Sobre el tema de la ética y de la responsabilidad, Canals opina que no se puede improvisar y que todos estos conceptos deben impregnar "el corazón del programa". De esta manera, tenemos que ayudar a los alumnos a reflexionar sobre lo que sucede en la sociedad, poniendo la mirada en los entornos internacionales. Sobre las salidas profesionales de los alumnos del MBA, asegura que la situación ha empeorado, y los alumnos no tienen tantas ofertas como hace unos años, pero ahora disponen de al menos una o dos opciones laborales.


Santiago Íñiguez, IE Business School: "Actualizamos los contenidos cada año"

Los MBA se actualizan permanentemente. Por ello, asegura el decano de IE Business School, Santiago Íñiguez, no corre peligro de desfase ante los permanentes avances de la sociedad. "Es un programa adaptado a su entorno, el 25% de los contenidos se modifican cada año, sobre todo para poner mayor énfasis en el desarrollo y en las capacidades directivas". Por ejemplo, señala que en los últimos dos años se ha impulsado la formación en humanidades de los directivos, ya que se requiere una mejor preparación de los equipos globales.

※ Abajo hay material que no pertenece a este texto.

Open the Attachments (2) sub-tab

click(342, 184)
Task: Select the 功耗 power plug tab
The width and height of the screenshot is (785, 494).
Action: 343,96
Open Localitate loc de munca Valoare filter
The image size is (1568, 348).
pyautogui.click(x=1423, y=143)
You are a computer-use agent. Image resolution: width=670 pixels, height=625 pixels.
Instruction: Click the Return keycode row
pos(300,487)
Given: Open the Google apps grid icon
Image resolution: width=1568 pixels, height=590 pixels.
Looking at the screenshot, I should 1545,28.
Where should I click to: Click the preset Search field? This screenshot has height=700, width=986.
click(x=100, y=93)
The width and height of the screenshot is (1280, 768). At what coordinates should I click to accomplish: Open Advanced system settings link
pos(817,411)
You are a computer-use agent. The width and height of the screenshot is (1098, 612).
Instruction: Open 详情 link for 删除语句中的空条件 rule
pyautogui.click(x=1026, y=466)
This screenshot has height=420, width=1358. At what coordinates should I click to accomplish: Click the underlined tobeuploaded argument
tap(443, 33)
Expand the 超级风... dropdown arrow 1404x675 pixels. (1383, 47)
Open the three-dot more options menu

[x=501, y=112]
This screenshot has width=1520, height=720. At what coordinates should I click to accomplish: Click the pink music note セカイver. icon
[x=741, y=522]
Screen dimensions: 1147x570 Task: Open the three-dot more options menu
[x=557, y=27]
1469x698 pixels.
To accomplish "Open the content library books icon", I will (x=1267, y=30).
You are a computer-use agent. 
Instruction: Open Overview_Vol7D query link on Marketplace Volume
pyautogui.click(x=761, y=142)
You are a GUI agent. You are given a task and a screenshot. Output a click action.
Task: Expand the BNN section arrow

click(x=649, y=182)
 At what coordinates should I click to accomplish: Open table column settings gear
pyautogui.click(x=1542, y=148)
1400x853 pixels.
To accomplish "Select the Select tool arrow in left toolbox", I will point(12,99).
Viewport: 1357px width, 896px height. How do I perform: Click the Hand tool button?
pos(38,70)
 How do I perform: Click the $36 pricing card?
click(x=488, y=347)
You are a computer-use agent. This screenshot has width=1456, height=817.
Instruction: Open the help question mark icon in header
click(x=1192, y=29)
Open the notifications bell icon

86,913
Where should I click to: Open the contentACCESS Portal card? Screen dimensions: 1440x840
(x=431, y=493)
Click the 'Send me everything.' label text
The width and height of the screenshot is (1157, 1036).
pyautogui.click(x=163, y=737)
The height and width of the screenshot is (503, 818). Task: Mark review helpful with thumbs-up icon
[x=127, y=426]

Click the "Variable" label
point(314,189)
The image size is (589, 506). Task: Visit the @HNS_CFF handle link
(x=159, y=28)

También se han añadido, al menos en IE Business School, módulos en diseño, con el fin de que "el directivo mejore sus dotes reflexivas".

Con la crisis también se han incorporado a los programas contenidos como la evaluación de riesgos, tal y como sucede en la carrera de Arquitectura. "Los arquitectos evalúan el riesgo de manera completa, y el directivo tiene que hacerlo también".

También tiene importancia la Historia en la formación de los gestores, por su carácter cíclico, "tenemos que saber qué ha sucedido anteriormente para entender mejor lo que ocurre actualmente". Porque para Íñiguez, la economía no es otra cosa que el reflejo de lo que acontece en la sociedad.


Manuel Escudero, Deusto Business School: "Hay que formar directivos comprometidos"

Es uno de los impulsores del Secretariado de los Principios para la Educación Responsable en Gestión en Estados Unidos, donde ya están adscritas 320 escuelas. Este dato conduce a Manuel Escudero, director de Deusto Business School, a afirmar que "estamos en un momento de reflexión a nivel global, con más carga en los países desarrollados que en los emergentes". Porque lo que no duda es que las escuelas de negocios viven a caballo entre el mundo académico y empresarial. Y es en las empresas donde había comenzado el debate. "La sostenibilidad es una corriente que ha empezado en las empresas y ha salpicado a las escuelas de negocios".

Y gestos como el juramento hipocrático en los negocios, afirma Escudero, contribuyen a que exista un replanteamiento en la figura del gestor, no tan vinculado al valor accionarial a corto plazo, sino planteado como director de orquesta que no sólo busca maximizar la financiación a corto plazo. Porque lo que deben perseguir las escuelas, prosigue el ejecutivo, es "formar directivos con el compromiso de trabajar por una economía global más justa e influyente, donde se respeten los derechos humanos, los estándares laborales y la lucha contra la corrupción".